Billions of dollars contributed to Manitoba’s economy by Indigenous peoples

Friday, January 11th, 2019 11:16am


Image Caption

Grand Chief Jerry Daniels of the Southern Chiefs’ Organization addresses media and guests at the release of the Indigenous Contributions to Manitoba report in Winnipeg on Jan. 10. Photo by Marjorie Roden.


"Just because we have so many resources doesn’t mean we have to just focus on that... focus on innovation... focus on sustainability, because that is what is going to take us to where we need to be.” —Grand Chief Jerry Daniels of the Southern Chiefs’ Organization
By Marjorie Roden Contributor

Thursday, Jan. 10 saw the release of the Indigenous Contributions to Manitoba report.

The report examined Indigenous contributions to the Manitoba economy, documenting the rise in employment rates and studying the success of Indigenous-owned companies, ranging from film and television production to construction, science and research collaborations.

The report results from a partnership between the Southern Chiefs’ Organization, Manitoba Keewatinowi Okimakanak and Brandon University’s Rural Development Institute.

There was nothing but pride in the room at the report’s release. Chiefs and federal government representatives presented the report at a press conference held on the Long Plains First Nation urban reserve in Winnipeg.

“The information that’s provided by your research will inform new initiatives,” said Carolyn Bennett, federal minister of Crown-Indigenous Relations.

“It represents solid evidence,” she said, demonstrating the significant contributions of Indigenous peoples to the economy and the benefits of training and opportunity for young Indigenous people in the province.
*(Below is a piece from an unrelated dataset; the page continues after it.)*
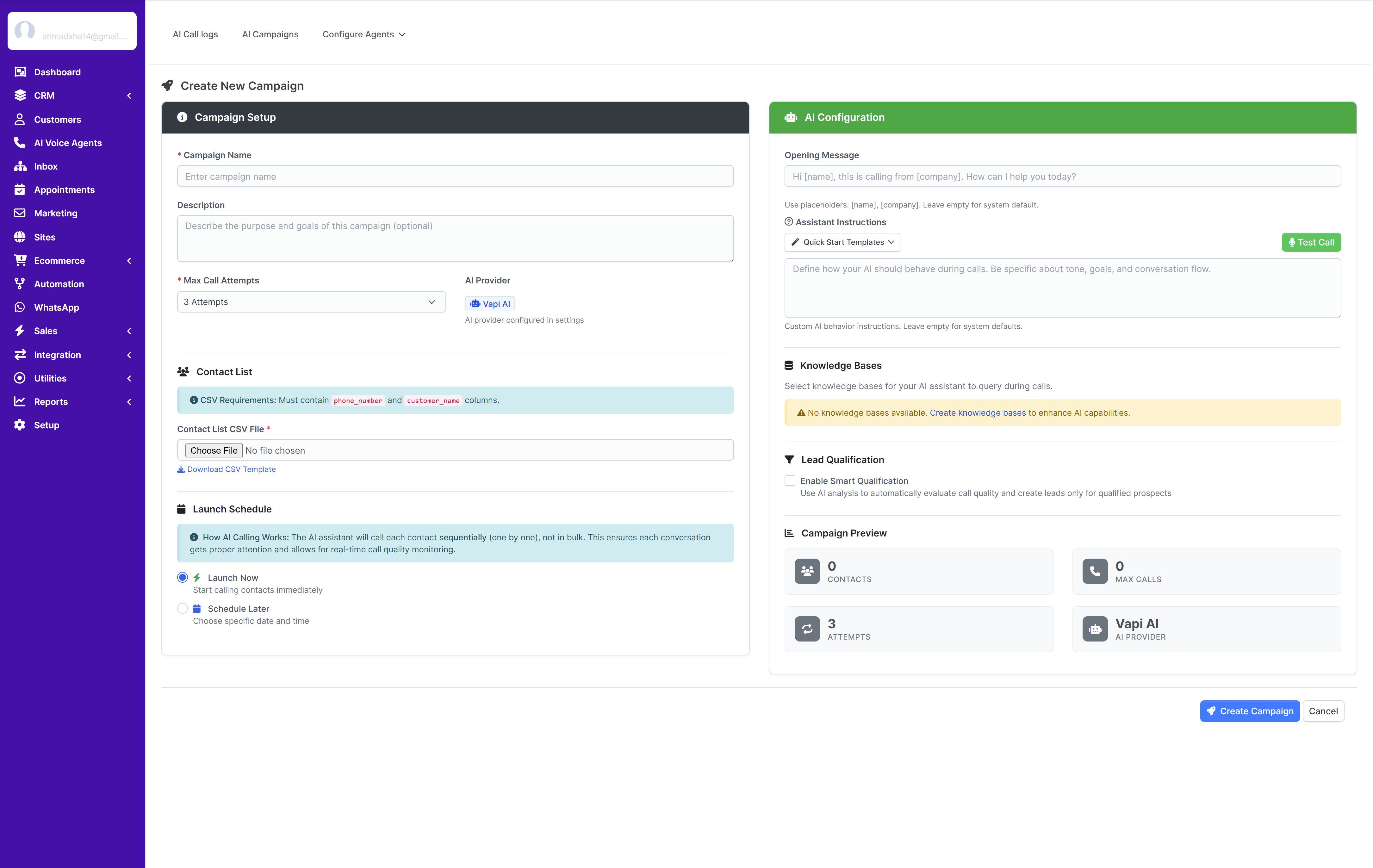
Task: Click the WhatsApp sidebar icon
Action: [x=20, y=307]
The report reveals Indigenous spending tops $9 billion through 700 Indigenous businesses, Indigenous governments, and Indigenous households. That includes infrastructure spending of governments at $420 million.

Contributions to the Manitoba GDP sits at $2.3 billion, or 3.9 per cent. Tax contributions top $230 million. The full report can be seen here

Grand Chief Jerry Daniels of the Southern Chiefs’ Organization said diversifying the economy is the goal.  

“I think I speak for many of the young people when I say we don’t always have to be a resource development economy. There are economies around the world that are innovative economies, and we can look to Japan, as an example, where they’re focused on innovation, and they’re leading in that way.

“Just because we have so many resources doesn’t mean we have to just focus on that. Many of the young people would like to encourage leaders and people who are at the forefront to focus on innovation, to focus on sustainability, because that is what is going to take us to where we need to be.”

He said the chiefs are “working on practical, tangible solutions, and we want to encourage great genuine relationships, not empty rhetoric. We want to be able to show that to people. I hope that regular Manitobans and other people who are listening understand we mean it when we say it. We mean it through our actions, and we hope that the same courtesy will be extended, and together, we can continue to prosper as people of Manitou Ahbee, as people of where the Creator is.”

In the closing prayer, Elder Eliza Beardy asked for help.

“Help us, by our example, to teach others how to deal with honesty, with one another. You have blessed our world with abundant, even lavish wealth… abolish greed. Raise up managers of your bounty, who operate with integrity, ethics, and honour.

After the official announcement, the chiefs from each community studied in the two-year report were available for questions. Grand Chief Garrison Settee from Manitoba Keewatinowi Okimakanak was asked about clean energy initiatives that may be introduced to communities.

“I think that it’s starting already. The clean energy, the geothermal, and the solar panels are already being initiated by communities such as Fisher River, and also Lac Brochet and the northern communities. There’s innovation happening, so it’s the beginning of something great.”

Minister Bennett said “I think it’s the First Nations who are leading (with alternative energy). As stewards of the land and the water, they have an interest in the alternative energy sector. I think it’s paying off.”

“We’re thinking outside the box, exploring new opportunities,” said Onekanew (Chief) Christian Sinclair of the Opaskwayak Cree Nation. He sits as a director for the National Access Cannabis Corporation, which operates 10 medical marijuana clinics across Canada.

He refers to the great success of Arctic Beverages bottling, and new opportunities on the horizon.

“We have participation with the South Korean government with the LED, state of the art artificial intelligence and technology, so they’re coming in next week to be with us to help us build upon our plan for finals on the Smart City Challenge, which we hope to be the victors in come early May 2019.

“We’re about to plan now to go into the aerospace industry and, of course, we’re key players.”

An announcement of the business plan of the joint venture between the Manitoba aerospace industry and Boeing Air, as well as other international partners, will be made later this month.